The firms have been subject to high-profile controversies including audit failures tied to Enron, WorldCom, Lehman Brothers, and Carillion that provoked inquiries by parliamentary committees in United Kingdom, congressional investigations in United States, and probes by regulators in Australia and Canada. Criticisms cover perceived conflicts of interest arising from provision of consulting services to audit clients, regulatory responses such as mandatory audit firm rotation debated by European Commission and recommendations from King Committee on Corporate Governance in South Africa, and legal actions in jurisdictions including Netherlands and Japan. Ethics and independence debates reference professional bodies like International Federation of Accountants, American Institute of Certified Public Accountants, and case law including rulings by the Supreme Court of the United States.

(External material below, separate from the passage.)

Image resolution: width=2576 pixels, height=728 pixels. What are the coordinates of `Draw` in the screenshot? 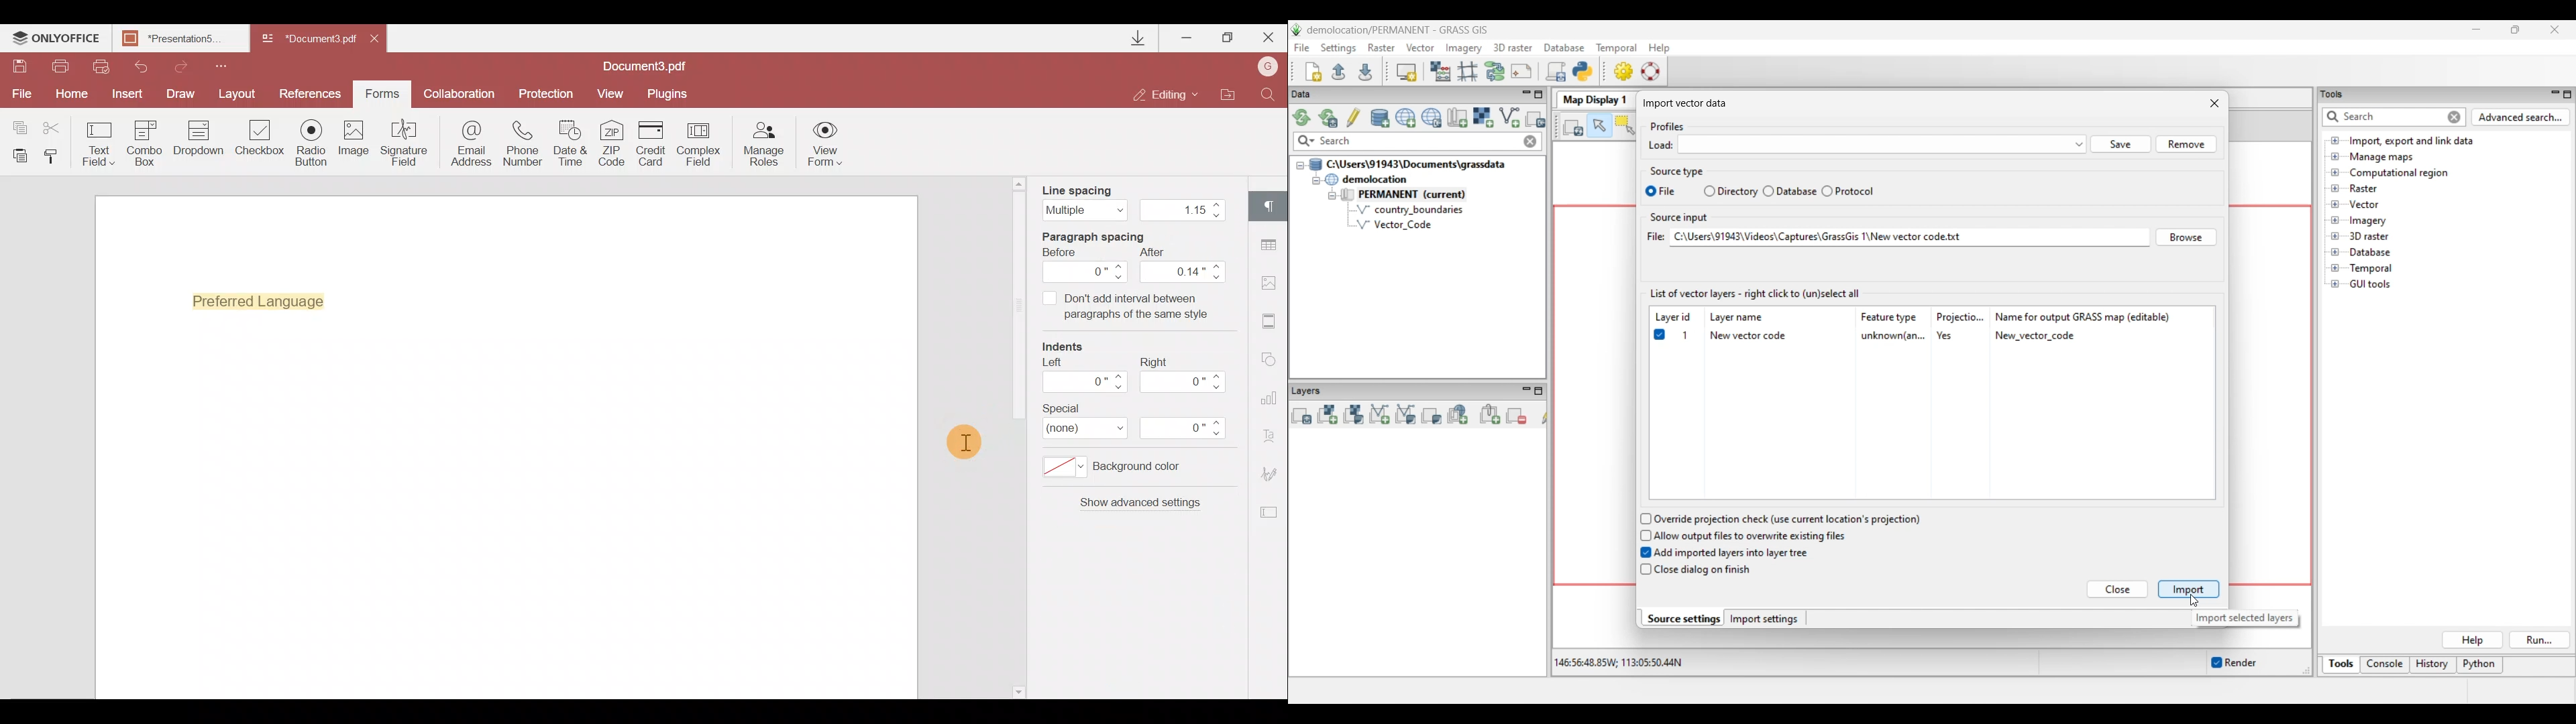 It's located at (181, 93).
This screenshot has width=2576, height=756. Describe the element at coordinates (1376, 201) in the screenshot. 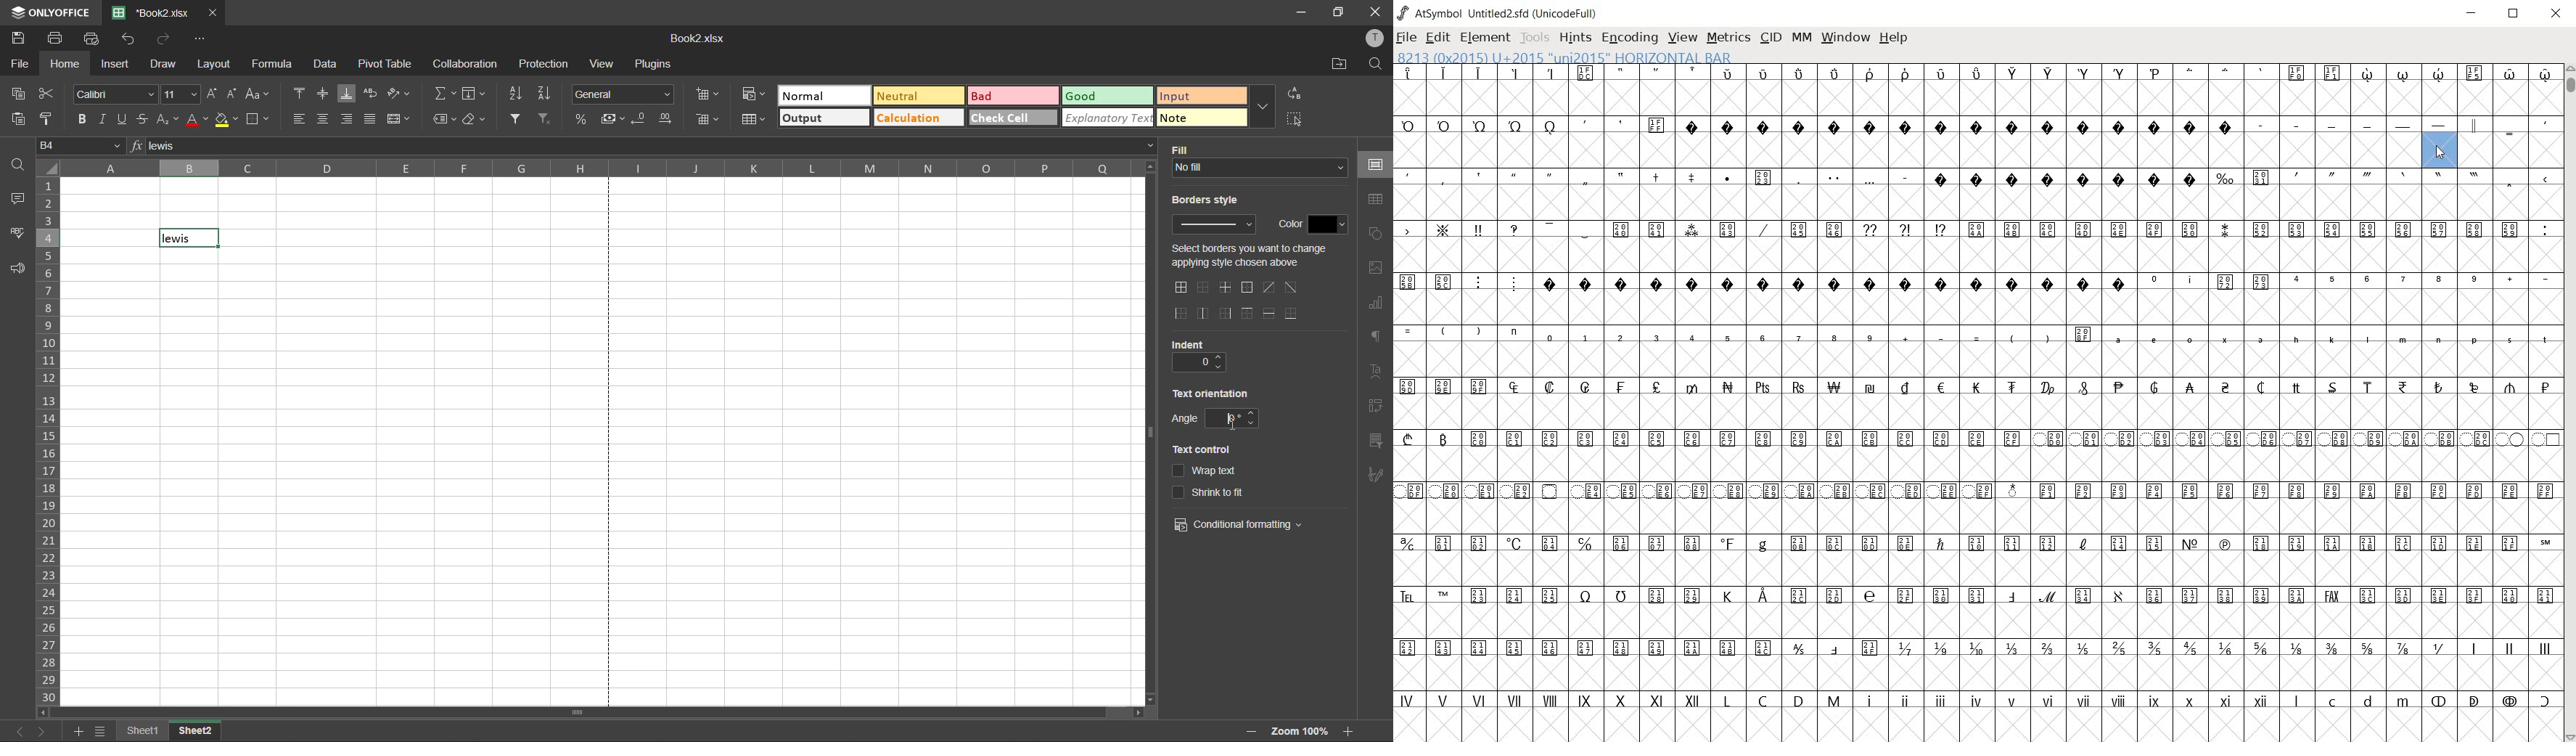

The concentration of audit capacity affects capital markets in centers such as New York Stock Exchange, London Stock Exchange, and Tokyo Stock Exchange and raises systemic considerations for financial stability overseen by institutions including International Monetary Fund and Bank for International Settlements. The firms’ advisory work shapes dealmaking in sectors dominated by firms like Alphabet Inc. and Berkshire Hathaway and influences corporate governance practices adopted by boards at General Motors, Meta Platforms, Inc., and Procter & Gamble. Policy proposals for market structure reform have been advanced by regulators including Financial Stability Board and academics at institutions such as Harvard University, University of Oxford, and London School of Economics.